Nonlinear space-time dynamics
Space-time dynamics is the science of light with the highest number of degrees of freedom possible. In many senses it is at the extreme of science dealing with ultrashort laser pulses that are orders of magnitude brighter than the sunlight, million times shorter than the fastest electronic circuitry, and of astonishingly complex internal structure. Any kind of matter that interacts with such pulses exhibits totally new behavior under such extraordinary conditions, leading to many new effects to be discovered and completely new areas of science and technology to be developed. Among such ground breaking results are the generation of frequency combs, which surpass atomic clocks in terms of accuracy by many orders of magnitude, the generation of attosecond pulses, which - for the first time - allow researchers to directly image the dynamics of chemical reactions, the invention of the supercontinuum light source, with profound impact on spectroscopic investigations in biology, chemistry, physics, and material science, and the possibility of stress-free, non-thermal micro-processing of any material, just to name a few. However, the arguably most important challenge is the development of ultrafast, energy-efficient photonic circuitry. This is envisaged to replace key components of communication electronics found in internet routing centers, which are consuming much of the electricity of developed countries and need more every day to keep up with the internet's rapid growth. Space-time dynamics of nonlinear systems is, however, not only an important field of modern photonics and a key technology towards an energetically sustainable future but also serves as a fertile playground and testbed environment for all kinds of nonlinear sciences, spawning results in such diverse and crucial research areas as solid state physics, the physics of biomolecules, the dynamics of ocean waves, or pedestrian and automotive traffic patterns.

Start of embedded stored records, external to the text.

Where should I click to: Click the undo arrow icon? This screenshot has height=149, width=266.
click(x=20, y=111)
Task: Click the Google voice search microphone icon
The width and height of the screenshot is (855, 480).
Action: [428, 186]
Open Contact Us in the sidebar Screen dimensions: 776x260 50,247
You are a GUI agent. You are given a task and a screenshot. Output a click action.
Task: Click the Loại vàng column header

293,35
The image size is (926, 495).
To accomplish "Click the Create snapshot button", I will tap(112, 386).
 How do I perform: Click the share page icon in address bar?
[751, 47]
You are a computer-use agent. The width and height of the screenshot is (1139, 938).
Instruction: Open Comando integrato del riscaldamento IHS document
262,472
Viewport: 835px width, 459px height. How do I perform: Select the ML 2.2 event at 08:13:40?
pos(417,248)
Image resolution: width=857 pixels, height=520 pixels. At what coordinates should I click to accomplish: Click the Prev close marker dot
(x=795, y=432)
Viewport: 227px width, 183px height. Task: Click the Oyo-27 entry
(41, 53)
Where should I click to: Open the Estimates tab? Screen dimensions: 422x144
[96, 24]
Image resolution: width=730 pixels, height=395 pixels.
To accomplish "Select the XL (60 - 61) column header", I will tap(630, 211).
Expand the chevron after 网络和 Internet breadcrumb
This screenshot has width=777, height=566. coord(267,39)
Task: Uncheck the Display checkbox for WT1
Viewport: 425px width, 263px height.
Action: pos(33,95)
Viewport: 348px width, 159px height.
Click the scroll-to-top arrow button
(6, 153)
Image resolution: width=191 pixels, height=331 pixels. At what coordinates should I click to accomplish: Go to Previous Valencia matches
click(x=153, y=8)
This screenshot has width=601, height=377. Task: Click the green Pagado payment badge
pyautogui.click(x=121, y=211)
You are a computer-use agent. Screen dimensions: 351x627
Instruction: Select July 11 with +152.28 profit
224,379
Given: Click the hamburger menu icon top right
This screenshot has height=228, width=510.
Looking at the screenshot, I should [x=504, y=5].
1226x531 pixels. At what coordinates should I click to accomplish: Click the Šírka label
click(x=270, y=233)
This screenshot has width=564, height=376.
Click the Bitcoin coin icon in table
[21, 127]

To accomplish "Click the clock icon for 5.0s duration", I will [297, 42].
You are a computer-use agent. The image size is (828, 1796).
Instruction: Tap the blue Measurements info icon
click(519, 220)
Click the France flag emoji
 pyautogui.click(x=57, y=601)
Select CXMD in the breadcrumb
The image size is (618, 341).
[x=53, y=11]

Our group is mainly focused on space-time nonlinear dynamics in micro- and nanostructured materials. Spatiotemporal effects require the control, understanding, and manipulation of light on length scales of nanometers and femtoseconds simultaneously. This challenge is tackled with a set of sophisticated experimental tools and highly parallel numerical methods, which allow us to control and analyze light under these conditions. This flexibility enables us to explore and exploit a plethora of effects which are spawned by the degrees of freedom inherent only in spatiotemporal nonlinear physics.
Together with various collaborators we study the dynamics of nonlinear, non-spreading wavepackets in discrete systems of various dimensionalities and the physics of wave-propagation in self-induced plasmas. Among other landmark achievements we have been the first group to experimentally observe and characterize the elusive 3D Light Bullet, the ultimate solitary wave. Furthermore we have a strong research program on nonlinear pulse propagation in periodically poled lithium niobate waveguide arrays. Here our interest ranges from fundamental aspects of discrete soliton dynamics to advanced all-optical switching and routing schemes.